I'd say that's not bad for 350 bales and getting your hayfield mowed. That's a whole lot less than the $5 or $6 we pay per square bale. If it's baled correctly and cut at the right time, it sounds good. You still have to provide some labor though.

Why don't you check with your agricultural extension agent and get a better opinion on this than mine?


----------



## sassafras manor (Dec 5, 2009)

They will actually be taking their equuipment right past this field as they are moving to their other fields. The labor I can handle and to be able to fill my barn for $400 that will last the next 2-3 years I will not complain. Worst case senario, I can always sell some later in the summer or winter. We have had excellent moisture so far this year and the conditions this week thru next Wednesday are prime for making hay - 80-85 degress, no rain and less than 40% humidity with a light breeze out of the south.


----------



## myersfarm (Dec 24, 2004)

one word CHEAP


----------



## opportunity (Mar 31, 2012)

I do most of mine on shares so i get 60% of each field if someone doens't want theirs I buy at $100 a ton.
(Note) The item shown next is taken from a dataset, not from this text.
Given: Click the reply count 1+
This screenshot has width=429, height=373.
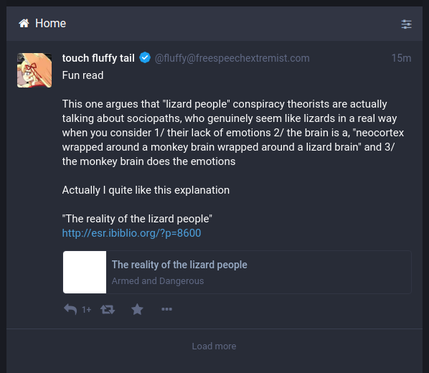Looking at the screenshot, I should click(x=87, y=310).
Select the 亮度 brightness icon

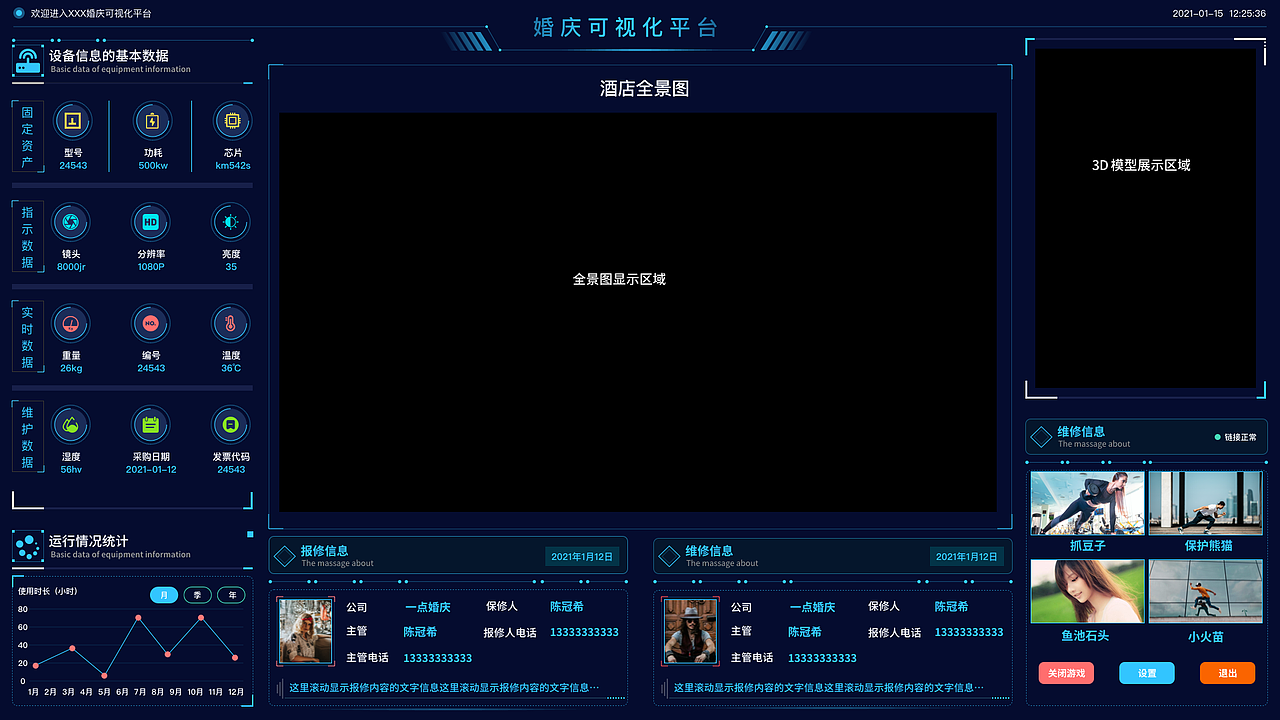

I wouldn't do your field for $1.20 a bale even leaving it in the field mine is usually clsoer to $3


----------



## Tad (Apr 2, 2003)

Have you ever taken hay off the field before? We square bale usually mid to late June for bedding and extra disaster feed for when something breaks down and we can't feed round bales. On average even not on the best ground we get about 100 40lb bales to the acre. I would say that is a fair price though.


----------



## Lazy J (Jan 2, 2008)

Paying $1.20/bale for cut, rake, and baling is cheap. Unfortunately custom hay makers have dug themselves a hole with prices. The price for putting up hay in many areas should be much higher than it is currently.


----------



## shagerman (Apr 10, 2008)

1.20 a bale was 9 years ago.. and its more like 1.50 up here in northern illinois. and you should be getting more than 35 to the acre also. i do custom baling. depending on the baler also and how it is set. i myself like a tighter bale. but they also can weigh 60 pounds easily.. i have a guy asking me now if i want to bale his.. and most likely i will.


----------



## francismilker (Jan 12, 2006)

I'm charging AT LEAST $2.10 per bale this year for cutting, raking, and baling small squares. If the yield is less than worth my time I charge $60 per hour. 

With farm diesel being so high and parts doubling in price you just have to raise the custom baling price.


----------



## RoyalValley (Apr 29, 2009)

The guy that is planting our acreage does custom haying as well. He cuts it for $25 and acre, bales it for .25 cents per bail and then stacks is for another .25 cents per bale. Maybe that helps you know what you are up against.


----------



## sammyd (Mar 11, 2007)

1.20 is a good price.
I would be prepared for more than 35 bales an acre though unless you have really bad hay.


----------



## kycrawler (Sep 18, 2011)

I live in central indiana . I charge $2.25 a bale to custom bale small squares and put them on a wagon and $15 per acre to mow and rake and $20 each to roll large rounds 

this year first cutting 20 acres of orchard grass alfalfa that i fertilize well made 1525 55-60 lb square bales 10 acres of o grass alfalfa /clover mix that i just spread cow manure on made 630 bales at 45-50 lb


----------



## Cliff (Jun 30, 2007)

I think that's a really really cheap price especially considering the price of fuel and machinery upkeep these days.


----------



## sassafras manor (Dec 5, 2009)

Well after a couple hot days of moving hay, we have a little over 400 square bales in the barn. They are wire tied and I would imagine on average they are in the 60+ lb. range. We should be set for a few years seeing as this past winter we only fed 3 big rounds. However I do have more head this year so it is better to be prepared for a dry summer or long winter than have to react.


----------



## G. Seddon (May 16, 2005)

I'd say you did quite well then. And lucky you, it's all done!!!


----------



## Cliff (Jun 30, 2007)

Congrats!


----------